Definitely having a stream of poets come to my junior high and high schools in Ann Arbor. This included getting one-on-one time with Joseph Brodsky, Robert Bly, Galway Kinnell, William Stafford, Tom Raworth, Donald Hall, and many other writers who visited our school and hung out in our classrooms.
What books, writers, art, or artists inspire you and your work? Do–or have–you had any mentors in your writing life?
For the last three years I have been working with Italian poet Pamela Proietti to translate her work into English. Working through her poems and helping her submit her work to Anglo-American literary magazines has been rewarding, for example, in helping her place one of her longer poems in the journal Asymptote. Besides Pamela’s work, I would have to say that I have recently been very excited by the work of Amelia Rosselli (Locomotrix), Alda Merini (Love Lessons), Alex Lemon (Another Last Day), and Robert Alter’s new translation of The Hebrew Bible.
Do you practice any other art forms? If so, how do these influence your writing and/or creative process?
I compose music and often play the instruments for which the music I write is composed. I love making films that explore poetry as a multimedia event, particularly creating dialogs between the work of visual artists and composers who have received little or no acclaim. Examples of a few of my recent projects are:
Clogged only with Music, Like the Wheels of Birds (2018)
The Minotaurs of John Elkerr (2014)
What craft element challenges you the most in your writing? How do you approach it? What is your quirk as a writer?
I am challenged by the extreme gravitational influences of hierarchical prose syntax infecting my work. I feel like the more focused I can become on the smallest phonological elements in what I hear before it goes down on the page, the more likely I may be in overcoming my current limitations. Translation is remarkably effective in keeping one’s mind focused on phonological elements. One of my quirks is to read texts I am working on into stereo microphones at very close range wearing headphones. This approach allows me to hear nuances in sound at a very low volume.

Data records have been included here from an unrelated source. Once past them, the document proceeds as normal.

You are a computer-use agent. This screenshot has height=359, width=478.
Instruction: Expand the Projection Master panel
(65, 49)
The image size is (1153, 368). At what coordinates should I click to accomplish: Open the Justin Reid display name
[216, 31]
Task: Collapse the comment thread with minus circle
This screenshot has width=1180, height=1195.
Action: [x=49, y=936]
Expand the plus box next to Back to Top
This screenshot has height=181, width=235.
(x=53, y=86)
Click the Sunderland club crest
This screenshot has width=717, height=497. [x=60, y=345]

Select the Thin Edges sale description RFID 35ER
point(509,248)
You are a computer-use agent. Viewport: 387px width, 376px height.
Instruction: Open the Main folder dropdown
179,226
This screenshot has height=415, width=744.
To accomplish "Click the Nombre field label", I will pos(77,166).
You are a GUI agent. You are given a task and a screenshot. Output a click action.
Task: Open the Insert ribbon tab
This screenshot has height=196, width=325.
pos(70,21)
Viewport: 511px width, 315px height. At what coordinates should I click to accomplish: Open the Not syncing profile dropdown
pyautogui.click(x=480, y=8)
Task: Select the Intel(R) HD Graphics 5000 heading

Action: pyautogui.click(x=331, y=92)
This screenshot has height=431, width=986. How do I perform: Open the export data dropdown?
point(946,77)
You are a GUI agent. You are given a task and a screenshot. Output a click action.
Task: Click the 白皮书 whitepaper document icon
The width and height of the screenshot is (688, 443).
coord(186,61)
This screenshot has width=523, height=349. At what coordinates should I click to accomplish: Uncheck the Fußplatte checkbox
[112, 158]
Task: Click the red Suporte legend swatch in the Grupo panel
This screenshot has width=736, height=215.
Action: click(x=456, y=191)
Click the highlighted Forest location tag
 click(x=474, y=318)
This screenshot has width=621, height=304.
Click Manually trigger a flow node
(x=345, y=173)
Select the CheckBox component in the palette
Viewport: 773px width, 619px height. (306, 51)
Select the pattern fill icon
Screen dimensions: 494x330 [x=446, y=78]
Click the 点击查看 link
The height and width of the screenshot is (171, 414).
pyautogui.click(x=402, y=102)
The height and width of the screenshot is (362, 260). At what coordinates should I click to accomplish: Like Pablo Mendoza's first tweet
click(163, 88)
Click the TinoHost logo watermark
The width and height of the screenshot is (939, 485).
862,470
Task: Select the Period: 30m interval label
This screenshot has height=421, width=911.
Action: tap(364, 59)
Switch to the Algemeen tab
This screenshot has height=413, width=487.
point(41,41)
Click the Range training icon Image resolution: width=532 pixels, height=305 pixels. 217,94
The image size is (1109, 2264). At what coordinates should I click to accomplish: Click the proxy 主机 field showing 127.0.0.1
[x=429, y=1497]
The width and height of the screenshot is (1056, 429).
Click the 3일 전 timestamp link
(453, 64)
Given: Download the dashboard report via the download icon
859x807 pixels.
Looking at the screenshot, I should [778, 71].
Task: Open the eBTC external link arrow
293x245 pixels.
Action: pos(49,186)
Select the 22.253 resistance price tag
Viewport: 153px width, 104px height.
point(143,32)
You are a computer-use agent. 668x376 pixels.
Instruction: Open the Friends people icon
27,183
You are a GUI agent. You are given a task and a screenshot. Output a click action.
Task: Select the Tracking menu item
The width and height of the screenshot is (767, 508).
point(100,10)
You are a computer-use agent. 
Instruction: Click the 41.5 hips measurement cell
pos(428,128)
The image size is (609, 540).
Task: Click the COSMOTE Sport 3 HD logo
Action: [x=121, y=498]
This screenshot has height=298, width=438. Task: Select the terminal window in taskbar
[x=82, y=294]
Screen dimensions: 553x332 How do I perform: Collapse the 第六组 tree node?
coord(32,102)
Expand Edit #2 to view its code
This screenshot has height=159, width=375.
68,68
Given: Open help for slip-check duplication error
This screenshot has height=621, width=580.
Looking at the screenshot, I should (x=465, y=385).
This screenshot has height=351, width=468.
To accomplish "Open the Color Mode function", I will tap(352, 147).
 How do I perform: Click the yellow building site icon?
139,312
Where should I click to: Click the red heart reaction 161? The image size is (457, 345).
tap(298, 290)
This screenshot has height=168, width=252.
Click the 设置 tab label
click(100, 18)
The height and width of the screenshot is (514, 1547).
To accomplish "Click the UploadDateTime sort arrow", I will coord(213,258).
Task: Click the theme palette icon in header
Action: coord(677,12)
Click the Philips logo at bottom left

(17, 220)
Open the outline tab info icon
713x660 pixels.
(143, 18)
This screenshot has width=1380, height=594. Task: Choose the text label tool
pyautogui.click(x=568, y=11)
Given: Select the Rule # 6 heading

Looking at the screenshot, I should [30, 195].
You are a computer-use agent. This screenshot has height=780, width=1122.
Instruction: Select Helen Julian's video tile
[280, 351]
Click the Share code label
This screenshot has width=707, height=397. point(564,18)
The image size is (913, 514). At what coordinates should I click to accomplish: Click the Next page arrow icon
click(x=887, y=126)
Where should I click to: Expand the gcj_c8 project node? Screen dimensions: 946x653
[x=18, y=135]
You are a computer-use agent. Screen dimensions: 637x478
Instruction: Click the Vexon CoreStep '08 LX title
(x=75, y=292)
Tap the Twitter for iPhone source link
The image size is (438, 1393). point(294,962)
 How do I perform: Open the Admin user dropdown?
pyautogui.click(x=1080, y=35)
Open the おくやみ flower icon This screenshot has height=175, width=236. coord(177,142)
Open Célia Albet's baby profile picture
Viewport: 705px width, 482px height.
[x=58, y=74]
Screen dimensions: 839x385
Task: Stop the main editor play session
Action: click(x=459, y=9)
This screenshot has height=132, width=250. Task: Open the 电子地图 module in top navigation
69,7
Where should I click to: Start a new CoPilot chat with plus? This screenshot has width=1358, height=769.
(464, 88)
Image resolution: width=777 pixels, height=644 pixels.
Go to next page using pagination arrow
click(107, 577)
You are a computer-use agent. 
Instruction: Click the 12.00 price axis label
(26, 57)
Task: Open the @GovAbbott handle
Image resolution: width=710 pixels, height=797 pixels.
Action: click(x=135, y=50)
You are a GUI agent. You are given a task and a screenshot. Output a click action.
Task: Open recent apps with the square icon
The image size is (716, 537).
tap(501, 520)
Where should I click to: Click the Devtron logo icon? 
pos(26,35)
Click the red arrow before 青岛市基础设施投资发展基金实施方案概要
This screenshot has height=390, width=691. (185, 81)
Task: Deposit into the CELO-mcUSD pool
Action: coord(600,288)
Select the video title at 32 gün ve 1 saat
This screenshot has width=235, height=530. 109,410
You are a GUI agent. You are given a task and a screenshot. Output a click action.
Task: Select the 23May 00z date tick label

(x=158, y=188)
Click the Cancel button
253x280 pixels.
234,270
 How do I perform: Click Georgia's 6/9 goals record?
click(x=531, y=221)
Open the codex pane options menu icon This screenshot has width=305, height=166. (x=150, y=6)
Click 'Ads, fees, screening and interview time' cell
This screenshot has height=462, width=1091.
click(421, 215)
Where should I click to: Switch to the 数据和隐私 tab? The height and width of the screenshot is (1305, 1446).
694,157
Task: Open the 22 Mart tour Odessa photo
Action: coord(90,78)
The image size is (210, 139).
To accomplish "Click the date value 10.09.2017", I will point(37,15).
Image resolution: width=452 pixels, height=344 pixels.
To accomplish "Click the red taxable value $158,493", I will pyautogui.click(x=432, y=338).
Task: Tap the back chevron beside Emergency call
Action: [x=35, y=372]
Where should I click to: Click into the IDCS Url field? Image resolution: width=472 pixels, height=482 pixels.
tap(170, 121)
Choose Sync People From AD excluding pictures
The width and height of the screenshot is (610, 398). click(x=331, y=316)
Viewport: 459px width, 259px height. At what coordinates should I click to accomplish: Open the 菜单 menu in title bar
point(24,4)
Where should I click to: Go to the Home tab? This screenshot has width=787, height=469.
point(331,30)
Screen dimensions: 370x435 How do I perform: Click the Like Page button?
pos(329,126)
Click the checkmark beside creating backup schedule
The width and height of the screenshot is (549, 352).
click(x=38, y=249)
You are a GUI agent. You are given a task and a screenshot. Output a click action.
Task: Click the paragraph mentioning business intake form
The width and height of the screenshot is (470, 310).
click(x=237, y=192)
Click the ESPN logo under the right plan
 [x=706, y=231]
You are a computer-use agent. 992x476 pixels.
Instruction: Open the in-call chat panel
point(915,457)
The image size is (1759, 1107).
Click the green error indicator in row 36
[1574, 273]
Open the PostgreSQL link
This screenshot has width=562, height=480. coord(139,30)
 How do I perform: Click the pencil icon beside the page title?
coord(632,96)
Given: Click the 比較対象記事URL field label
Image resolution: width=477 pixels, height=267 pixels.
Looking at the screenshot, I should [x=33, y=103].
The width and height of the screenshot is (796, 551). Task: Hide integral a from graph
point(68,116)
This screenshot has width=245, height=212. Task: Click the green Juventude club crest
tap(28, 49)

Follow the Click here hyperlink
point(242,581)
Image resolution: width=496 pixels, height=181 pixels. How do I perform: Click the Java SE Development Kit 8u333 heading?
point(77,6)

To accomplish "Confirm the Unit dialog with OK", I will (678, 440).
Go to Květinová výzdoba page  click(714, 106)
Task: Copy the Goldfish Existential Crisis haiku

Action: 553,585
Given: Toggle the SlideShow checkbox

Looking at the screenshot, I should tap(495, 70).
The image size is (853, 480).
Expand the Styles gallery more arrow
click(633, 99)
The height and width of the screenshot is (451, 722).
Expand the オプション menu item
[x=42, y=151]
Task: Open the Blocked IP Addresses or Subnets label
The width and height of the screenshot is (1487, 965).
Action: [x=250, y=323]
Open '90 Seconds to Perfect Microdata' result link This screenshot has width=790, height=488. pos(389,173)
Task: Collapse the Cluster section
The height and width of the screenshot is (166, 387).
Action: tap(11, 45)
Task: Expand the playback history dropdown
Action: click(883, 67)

How does the current political climate influence your art or creative process?
Currently, I feel exhausted, hamstrung, and traumatized by the swirling barrage of neo-Fascist, Orwellian rhetoric going on around us here in the United States. The situation gives me renewed empathy for the fawning silence that becomes normalized across populations frightened and assaulted by autocratic regimes. I suspect that I will be writing about this period for the rest of my life.
What are some themes/topics that are important to your writing?
Obsession, madness, and the disturbing.
What does your creative process look like? How does the environment you are in shape your work or where do you like to write?
Chaotic, intermittent, and unpredictable.
What projects or pieces are you working on right now?
I am collaborating with Donna Mancusi-Ungaro Hart on an English translation of Eugenio Scalfari’s new book L’ora del blu. Donna is a Dante scholar and an absolute joy to have as my collaborator. I was preoccupied with preparing a presentation for the MLA Annual Meeting in Seattle on translating Emily Dickinson into Italian (“Is Translation a Loaded Gun?”). During the week I am busy on my job as a Research Associate on the Monitoring the Future Program at the University of Michigan.
Stephen Eric Berry is a writer, filmmaker, translator, and recipient of a Jule and Avery Hopwood Award from the University of Michigan. His work has appeared or is forthcoming in Aji, Puerto del Sol, Sukoon, Tampa Review, The Ilanot Review, World Literature Today, and elsewhere. In the summer of 2018, his film Clogged Only with Music, Like the Wheels of Birds was screened at the Emily Dickinson International Society annual meeting in Amherst, Massachusetts. He lives in Chelsea, Michigan.